Do Subliminal Self-Help Programs Work? (2): History

History

The history of subliminal information processing

The popular history of information processing without awareness, sometimes called shadowed or masked information and sometimes referred to as peripheral information, but commonly known by the public under one general label as subliminal communication, is really a history of modern manipulation.

Vance Packard’s Hidden Persuaders, which appeared in 1957, quotes from The Sunday Times an account of a New Jersey theater in which ice cream ads were flashed onto the screen during a movie showing. This resulted in an otherwise unaccountable increase in ice cream sales. The Times referred to this technology as sub-threshold effects.

Packard’s work warned of psychologists-turned-merchandisers and of the resulting psycho-seduction of the American consumer. From belief systems to product identification, Packard presented a case for persuasion through the art and science of motivational analysis, feedback, and psychological manipulation. Hidden Persuaders was the first open attempt to inform the general public of a potentially Orwellian means to enslave the mind and to do so surreptitiously.

Wilson Brian Key, in his books Subliminal Seduction, and Clam Plate Orgy, argues that not only are we being subliminally merchandised today, but the public has been subliminally seduced for hundreds of years. Key, a Canadian university professor, sums it all up in the title to a third book on the subject, Media Sexploitation.

Earliest Modern Reference

The history of subliminal self-help technology

In my own work, Subliminal Communication, I discussed the earliest modern reference I have found on the subject of subliminal communication. According to Benjamin Wolman, subliminal research is at least as old as Suslowa’s work in 1863 wherein he reported “an increase in the two-point discrimination threshold as a function of subliminal electrical stimulation,” (1973). In 1894 W. R. Dunham, M.D. wrote an interesting commentary on the subliminal mind and subliminal communication. Nearly one hundred years later, Dunham’s essay reads much like current research on the subject. In The Science of Vital Force, Dunham demonstrated the existence of both subliminal mind and subliminal communication.

One of Freud’s most important contributions... is the stark revelation that mankind is a mere particle of his potential.

One of Freud’s most important contributions to approaching the enigma known as the human condition is the stark revelation that mankind is a mere particle of his potential. Unconscious processes predetermine conscious choices and therefore behavior. Aggregates of attitude and behavior constitute personality. Personality is rather rigid, and consequently the human condition is an abysmal shadow of itself. What is more, according to Freud, it is inherently in conflict with itself.

A contemporary of Sigmund Freud, Dr. O. Poetzle, studied subliminal perception under exact laboratory conditions and discovered behavior effects days and weeks after the original stimuli.
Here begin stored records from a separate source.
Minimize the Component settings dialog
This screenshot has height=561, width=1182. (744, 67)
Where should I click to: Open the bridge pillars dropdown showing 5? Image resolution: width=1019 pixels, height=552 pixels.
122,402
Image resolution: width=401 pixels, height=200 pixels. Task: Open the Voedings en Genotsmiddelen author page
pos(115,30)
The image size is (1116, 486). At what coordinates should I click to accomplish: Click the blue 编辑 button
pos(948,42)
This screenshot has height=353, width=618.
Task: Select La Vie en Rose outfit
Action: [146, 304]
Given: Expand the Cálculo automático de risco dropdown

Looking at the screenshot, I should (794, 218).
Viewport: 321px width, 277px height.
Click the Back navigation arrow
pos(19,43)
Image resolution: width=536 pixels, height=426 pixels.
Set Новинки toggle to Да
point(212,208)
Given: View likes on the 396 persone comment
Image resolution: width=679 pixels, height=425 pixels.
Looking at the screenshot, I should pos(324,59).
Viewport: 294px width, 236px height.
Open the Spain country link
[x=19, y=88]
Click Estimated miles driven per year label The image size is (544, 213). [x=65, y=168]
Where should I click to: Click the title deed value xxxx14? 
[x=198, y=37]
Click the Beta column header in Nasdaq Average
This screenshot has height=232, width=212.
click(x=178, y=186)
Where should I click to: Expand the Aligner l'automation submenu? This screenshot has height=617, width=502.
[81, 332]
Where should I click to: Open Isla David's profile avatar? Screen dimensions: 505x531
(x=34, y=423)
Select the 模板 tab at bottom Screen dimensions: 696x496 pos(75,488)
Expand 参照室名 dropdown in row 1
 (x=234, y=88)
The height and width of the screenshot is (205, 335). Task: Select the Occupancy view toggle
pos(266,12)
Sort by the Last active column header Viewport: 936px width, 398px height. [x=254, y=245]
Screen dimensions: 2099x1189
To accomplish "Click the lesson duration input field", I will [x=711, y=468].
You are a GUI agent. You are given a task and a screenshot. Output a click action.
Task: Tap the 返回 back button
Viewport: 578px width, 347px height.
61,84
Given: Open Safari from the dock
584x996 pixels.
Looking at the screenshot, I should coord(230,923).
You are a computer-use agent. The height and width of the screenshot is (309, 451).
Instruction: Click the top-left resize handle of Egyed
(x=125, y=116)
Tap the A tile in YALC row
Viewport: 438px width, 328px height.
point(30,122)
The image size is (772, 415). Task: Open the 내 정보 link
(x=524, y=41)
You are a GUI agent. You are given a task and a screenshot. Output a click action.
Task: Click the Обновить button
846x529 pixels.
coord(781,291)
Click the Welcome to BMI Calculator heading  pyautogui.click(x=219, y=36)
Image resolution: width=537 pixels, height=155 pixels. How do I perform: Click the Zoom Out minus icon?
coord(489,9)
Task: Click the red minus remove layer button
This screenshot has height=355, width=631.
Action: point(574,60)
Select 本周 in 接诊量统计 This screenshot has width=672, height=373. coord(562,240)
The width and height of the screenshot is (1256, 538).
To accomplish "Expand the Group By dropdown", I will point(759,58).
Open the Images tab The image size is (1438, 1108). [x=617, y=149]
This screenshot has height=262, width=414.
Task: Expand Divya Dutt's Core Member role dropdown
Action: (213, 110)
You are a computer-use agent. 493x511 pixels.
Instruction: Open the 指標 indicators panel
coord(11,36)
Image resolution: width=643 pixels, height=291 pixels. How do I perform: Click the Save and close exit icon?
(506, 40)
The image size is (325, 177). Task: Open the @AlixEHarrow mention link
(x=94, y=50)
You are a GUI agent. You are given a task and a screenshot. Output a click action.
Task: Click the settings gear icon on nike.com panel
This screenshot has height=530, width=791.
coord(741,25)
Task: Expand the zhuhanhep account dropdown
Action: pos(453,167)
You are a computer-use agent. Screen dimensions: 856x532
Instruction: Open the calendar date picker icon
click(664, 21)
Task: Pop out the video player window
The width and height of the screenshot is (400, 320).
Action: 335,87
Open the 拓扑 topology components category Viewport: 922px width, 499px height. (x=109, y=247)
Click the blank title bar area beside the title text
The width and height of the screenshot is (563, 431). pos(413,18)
Professor Benjamin B. Wolman’s modified categorization of subliminal stimuli, divides descriptive values into five criteria of awareness and unawareness. The stimulus is:

  1. Below the level of registration.
  2. Above the level of registration but below the level of detection.
  3. Above the level of detection and discrimination but below the level of identification.*
  4. Below the level of identification only because of a defensive action. (1973).

* Using Wolman’s categories, InnerTalk falls in category three.

Wolman makes several general statements regarding subliminal stimulation, having come to certain conclusions based upon his erudite research. Although maintaining a cautious stance, he asserts:

Subliminal stimulus does leave an influence upon the content of subsequent cognition.

  1. Subliminal stimuli have affected and can affect secondary process thinking.
  2. There are neurophysiological findings, which appear to concur with registration without awareness.
  3. Despite some failures of replication there are numerous instances where subliminal stimuli “can measurably influence a variety of subject’s subsequent behaviors.”
  4. Conscious thinking can be influenced by stimuli outside of awareness.

In 1981 Dr. Norman Dixon summarized over 748 references on subliminal stimulation in his scholarly book, Preconscious Processing. Dixon provides a model for understanding the flow of information and its entry to consciousness. According to his model, five factors govern whether a stimulus surfaces at a conscious level: direction of attention; signal strength; external noise level; internal noise level and signal importance (meaning).

First Amendment Rights

It is a First Amendment violation to use subliminal information without consent.

 The wrongful death action, brought against Judas Priest and CBS in Reno, has led to a judicial interpretation regarding subliminal communication and First Amendment rights. Judge Whitehead ruled that it was a First Amendment violation to use subliminal information without consent.

First Amendment rights have often been an issue when the jurisprudence process becomes involved with subliminal stimuli. The Honorable Jerry Carr Whitehead, District Judge in the State of Nevada, eloquently argues that subliminal communication violates First Amendment liberties when covertly or surreptitiously employed.

Whatever ultimate interpretations or direction of the controversy, one thing is quite certain, subliminals (used here as a noun referring to the general nature of their type of communication) are here to stay.